Repeat the records below word for word, starting with the line that contains "Select the United" and continuing through the line that contains "coord(266,214)". Give only those lines.

# start of Stored records

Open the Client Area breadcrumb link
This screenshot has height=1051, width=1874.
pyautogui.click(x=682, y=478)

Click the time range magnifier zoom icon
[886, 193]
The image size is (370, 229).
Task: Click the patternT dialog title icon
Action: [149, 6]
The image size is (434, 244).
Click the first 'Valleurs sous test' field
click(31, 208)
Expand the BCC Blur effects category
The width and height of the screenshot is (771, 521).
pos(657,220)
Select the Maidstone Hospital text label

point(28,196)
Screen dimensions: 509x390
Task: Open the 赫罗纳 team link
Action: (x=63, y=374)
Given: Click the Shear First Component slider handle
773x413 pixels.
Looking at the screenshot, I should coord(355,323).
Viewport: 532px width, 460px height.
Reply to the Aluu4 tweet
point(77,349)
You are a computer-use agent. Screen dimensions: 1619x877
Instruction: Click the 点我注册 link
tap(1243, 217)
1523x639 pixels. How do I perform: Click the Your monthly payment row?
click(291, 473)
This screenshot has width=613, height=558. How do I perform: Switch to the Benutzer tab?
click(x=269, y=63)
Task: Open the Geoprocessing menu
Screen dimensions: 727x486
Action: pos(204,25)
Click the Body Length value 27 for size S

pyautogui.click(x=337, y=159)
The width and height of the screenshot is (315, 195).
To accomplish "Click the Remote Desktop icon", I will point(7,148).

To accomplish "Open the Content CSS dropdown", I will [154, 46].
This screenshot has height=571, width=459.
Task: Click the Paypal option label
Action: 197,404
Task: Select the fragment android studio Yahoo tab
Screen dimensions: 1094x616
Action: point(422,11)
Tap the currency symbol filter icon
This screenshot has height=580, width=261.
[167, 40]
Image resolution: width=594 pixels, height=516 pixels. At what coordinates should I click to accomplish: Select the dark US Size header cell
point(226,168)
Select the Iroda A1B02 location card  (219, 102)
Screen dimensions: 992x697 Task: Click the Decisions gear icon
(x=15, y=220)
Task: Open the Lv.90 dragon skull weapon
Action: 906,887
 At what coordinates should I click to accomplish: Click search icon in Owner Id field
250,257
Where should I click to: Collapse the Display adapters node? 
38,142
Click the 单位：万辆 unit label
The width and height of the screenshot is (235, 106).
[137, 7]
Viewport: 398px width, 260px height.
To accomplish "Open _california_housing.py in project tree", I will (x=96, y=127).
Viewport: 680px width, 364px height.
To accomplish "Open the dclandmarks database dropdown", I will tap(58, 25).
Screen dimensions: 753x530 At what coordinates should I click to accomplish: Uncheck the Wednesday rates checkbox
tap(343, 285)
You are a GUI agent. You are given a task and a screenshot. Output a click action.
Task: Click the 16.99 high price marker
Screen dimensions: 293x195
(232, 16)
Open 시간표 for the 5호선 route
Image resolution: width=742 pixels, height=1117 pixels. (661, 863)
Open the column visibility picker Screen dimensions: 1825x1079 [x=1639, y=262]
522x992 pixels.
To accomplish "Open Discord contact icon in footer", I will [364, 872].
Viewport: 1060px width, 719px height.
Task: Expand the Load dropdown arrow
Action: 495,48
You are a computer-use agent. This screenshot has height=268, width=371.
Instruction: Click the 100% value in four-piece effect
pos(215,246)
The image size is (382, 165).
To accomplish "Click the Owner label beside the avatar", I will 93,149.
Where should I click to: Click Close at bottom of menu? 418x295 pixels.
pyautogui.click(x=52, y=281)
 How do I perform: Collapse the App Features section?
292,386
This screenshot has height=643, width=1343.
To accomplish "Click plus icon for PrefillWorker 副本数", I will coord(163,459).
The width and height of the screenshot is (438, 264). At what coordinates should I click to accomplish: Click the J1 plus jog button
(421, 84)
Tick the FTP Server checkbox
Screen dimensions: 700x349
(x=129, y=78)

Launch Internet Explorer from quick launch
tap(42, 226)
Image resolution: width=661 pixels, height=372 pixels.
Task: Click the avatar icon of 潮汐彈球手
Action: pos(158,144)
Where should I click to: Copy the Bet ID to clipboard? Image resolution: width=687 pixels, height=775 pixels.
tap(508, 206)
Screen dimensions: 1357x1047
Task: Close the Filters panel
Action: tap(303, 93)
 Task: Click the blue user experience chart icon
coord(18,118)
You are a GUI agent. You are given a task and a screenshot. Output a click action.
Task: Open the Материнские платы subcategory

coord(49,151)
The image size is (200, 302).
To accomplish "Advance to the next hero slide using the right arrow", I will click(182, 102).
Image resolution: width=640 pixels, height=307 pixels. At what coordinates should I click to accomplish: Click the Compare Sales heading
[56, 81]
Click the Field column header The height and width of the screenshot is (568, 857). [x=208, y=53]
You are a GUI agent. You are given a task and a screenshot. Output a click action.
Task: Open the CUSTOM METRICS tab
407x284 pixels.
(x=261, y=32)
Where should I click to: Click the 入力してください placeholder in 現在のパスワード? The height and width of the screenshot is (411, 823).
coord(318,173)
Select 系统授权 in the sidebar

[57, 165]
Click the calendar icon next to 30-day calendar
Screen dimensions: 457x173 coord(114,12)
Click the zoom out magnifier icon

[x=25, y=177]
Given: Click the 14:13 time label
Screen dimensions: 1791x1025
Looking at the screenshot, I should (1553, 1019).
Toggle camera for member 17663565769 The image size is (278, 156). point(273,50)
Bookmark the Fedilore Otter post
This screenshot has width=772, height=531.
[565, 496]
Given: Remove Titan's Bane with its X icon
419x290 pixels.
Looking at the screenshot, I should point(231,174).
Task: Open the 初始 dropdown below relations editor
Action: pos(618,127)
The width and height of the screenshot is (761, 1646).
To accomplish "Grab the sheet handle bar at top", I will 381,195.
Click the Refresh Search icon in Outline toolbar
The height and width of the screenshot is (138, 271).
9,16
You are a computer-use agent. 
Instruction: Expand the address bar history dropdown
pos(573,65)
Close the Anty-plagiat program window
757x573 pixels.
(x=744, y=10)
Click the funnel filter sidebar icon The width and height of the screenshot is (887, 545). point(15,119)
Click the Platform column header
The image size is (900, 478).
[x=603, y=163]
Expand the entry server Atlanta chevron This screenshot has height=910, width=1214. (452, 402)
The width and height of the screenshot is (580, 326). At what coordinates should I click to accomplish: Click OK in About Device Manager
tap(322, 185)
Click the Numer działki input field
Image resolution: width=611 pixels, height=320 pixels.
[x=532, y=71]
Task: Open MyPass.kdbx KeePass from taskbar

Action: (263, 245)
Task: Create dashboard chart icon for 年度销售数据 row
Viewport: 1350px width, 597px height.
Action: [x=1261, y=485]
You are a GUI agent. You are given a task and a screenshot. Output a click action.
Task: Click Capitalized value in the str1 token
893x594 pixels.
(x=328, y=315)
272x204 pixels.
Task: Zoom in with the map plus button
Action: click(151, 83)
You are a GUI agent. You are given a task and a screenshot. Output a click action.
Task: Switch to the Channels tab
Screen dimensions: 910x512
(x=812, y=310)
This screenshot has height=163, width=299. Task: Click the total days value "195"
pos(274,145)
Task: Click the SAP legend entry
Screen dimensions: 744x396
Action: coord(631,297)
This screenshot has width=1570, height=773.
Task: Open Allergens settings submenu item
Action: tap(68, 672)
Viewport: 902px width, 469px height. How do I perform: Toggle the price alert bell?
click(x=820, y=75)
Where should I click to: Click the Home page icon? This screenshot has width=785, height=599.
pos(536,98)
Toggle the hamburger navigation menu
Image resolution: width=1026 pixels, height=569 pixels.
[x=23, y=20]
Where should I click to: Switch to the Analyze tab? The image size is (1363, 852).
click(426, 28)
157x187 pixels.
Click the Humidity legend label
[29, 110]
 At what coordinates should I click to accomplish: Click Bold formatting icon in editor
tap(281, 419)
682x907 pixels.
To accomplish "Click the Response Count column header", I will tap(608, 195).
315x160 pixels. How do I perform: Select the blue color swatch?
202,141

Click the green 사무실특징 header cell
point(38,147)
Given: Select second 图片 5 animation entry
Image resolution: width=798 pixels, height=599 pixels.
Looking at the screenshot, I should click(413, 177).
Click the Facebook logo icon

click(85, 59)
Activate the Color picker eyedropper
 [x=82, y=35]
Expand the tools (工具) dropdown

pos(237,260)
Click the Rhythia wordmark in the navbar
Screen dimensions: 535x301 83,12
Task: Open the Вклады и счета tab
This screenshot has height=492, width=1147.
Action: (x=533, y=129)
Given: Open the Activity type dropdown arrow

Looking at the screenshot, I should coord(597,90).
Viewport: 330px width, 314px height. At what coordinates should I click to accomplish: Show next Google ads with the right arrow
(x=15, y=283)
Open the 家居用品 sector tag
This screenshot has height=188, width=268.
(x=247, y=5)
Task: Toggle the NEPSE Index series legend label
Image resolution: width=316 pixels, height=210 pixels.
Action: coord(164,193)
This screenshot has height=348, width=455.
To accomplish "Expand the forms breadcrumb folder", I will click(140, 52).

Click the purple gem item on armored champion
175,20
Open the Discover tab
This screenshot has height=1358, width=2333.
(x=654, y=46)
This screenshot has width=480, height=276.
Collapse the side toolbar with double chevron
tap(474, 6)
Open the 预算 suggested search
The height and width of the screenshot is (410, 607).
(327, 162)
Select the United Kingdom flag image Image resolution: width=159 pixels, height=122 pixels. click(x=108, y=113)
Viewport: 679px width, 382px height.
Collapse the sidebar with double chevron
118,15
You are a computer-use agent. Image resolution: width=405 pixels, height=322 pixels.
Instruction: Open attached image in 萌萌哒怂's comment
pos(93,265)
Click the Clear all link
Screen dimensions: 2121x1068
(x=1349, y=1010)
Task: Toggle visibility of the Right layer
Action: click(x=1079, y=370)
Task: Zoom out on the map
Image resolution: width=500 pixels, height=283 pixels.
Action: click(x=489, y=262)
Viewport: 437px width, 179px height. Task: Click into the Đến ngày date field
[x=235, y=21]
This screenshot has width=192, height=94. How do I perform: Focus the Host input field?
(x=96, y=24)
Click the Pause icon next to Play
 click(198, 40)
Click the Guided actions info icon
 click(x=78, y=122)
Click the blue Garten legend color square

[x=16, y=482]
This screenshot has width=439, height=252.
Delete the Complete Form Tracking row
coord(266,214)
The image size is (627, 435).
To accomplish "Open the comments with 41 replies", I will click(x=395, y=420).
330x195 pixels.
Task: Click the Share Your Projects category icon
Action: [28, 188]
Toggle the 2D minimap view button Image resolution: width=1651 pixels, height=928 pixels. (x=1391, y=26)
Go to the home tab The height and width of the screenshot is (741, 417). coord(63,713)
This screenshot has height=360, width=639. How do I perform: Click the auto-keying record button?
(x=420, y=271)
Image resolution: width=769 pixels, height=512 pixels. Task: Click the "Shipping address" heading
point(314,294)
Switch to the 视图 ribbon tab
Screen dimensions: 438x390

# end of Stored records

Full output
Select the United Kingdom flag image Image resolution: width=159 pixels, height=122 pixels. click(x=108, y=113)
Viewport: 679px width, 382px height.
Collapse the sidebar with double chevron
118,15
You are a computer-use agent. Image resolution: width=405 pixels, height=322 pixels.
Instruction: Open attached image in 萌萌哒怂's comment
pos(93,265)
Click the Clear all link
Screen dimensions: 2121x1068
(x=1349, y=1010)
Task: Toggle visibility of the Right layer
Action: click(x=1079, y=370)
Task: Zoom out on the map
Image resolution: width=500 pixels, height=283 pixels.
Action: click(x=489, y=262)
Viewport: 437px width, 179px height. Task: Click into the Đến ngày date field
[x=235, y=21]
This screenshot has width=192, height=94. How do I perform: Focus the Host input field?
(x=96, y=24)
Click the Pause icon next to Play
 click(198, 40)
Click the Guided actions info icon
 click(x=78, y=122)
Click the blue Garten legend color square

[x=16, y=482]
This screenshot has width=439, height=252.
Delete the Complete Form Tracking row
coord(266,214)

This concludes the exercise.